═════ Supplied records
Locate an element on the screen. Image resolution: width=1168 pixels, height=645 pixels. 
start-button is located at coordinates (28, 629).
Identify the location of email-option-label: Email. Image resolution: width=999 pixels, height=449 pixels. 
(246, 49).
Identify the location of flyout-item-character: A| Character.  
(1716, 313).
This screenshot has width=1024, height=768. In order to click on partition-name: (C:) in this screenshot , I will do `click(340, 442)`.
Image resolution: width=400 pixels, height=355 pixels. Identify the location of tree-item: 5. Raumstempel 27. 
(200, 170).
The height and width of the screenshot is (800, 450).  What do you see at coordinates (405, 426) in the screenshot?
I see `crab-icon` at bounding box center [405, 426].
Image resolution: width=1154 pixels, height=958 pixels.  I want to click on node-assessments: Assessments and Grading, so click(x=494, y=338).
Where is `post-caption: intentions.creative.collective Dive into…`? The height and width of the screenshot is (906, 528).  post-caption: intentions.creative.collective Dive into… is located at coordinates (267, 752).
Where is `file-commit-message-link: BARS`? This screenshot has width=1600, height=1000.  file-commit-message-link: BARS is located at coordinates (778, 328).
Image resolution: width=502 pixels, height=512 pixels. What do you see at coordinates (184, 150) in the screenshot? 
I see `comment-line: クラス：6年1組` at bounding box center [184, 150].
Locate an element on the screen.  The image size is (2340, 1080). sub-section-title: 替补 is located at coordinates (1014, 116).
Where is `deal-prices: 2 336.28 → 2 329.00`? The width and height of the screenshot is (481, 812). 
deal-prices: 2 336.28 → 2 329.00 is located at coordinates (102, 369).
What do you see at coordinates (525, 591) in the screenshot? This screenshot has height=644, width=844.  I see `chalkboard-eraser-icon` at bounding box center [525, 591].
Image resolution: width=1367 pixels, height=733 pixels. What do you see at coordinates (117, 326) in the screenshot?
══════════
Can you render everything from the line containing "This screenshot has width=1024, height=768." down to the line containing "(200, 170).", both ends included, as a two-column CSV headed input and output, with one CSV line per row, each field in quotation marks and line breaks replaced by spaces?

Response to the exercise:
input,output
"This screenshot has width=1024, height=768. In order to click on partition-name: (C:) in this screenshot",", I will do `click(340, 442)`."
"Image resolution: width=400 pixels, height=355 pixels. Identify the location of tree-item: 5. Raumstempel 27.","(200, 170)."